# Written instruction:
Quote the listing below word for word, preserving every line in its original order.

-.-.-

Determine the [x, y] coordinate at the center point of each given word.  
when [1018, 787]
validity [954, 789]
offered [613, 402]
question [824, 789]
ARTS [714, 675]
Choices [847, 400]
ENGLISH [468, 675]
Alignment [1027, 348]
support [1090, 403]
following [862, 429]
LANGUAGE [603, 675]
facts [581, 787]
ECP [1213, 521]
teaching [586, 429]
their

-.-.-

# Correct answer:
Determine the [x, y] coordinate at the center point of each given word.  
when [1018, 787]
validity [954, 789]
offered [613, 402]
question [824, 789]
ARTS [714, 675]
Choices [847, 400]
ENGLISH [468, 675]
Alignment [1027, 348]
support [1090, 403]
following [862, 429]
LANGUAGE [603, 675]
facts [581, 787]
ECP [1213, 521]
teaching [586, 429]
their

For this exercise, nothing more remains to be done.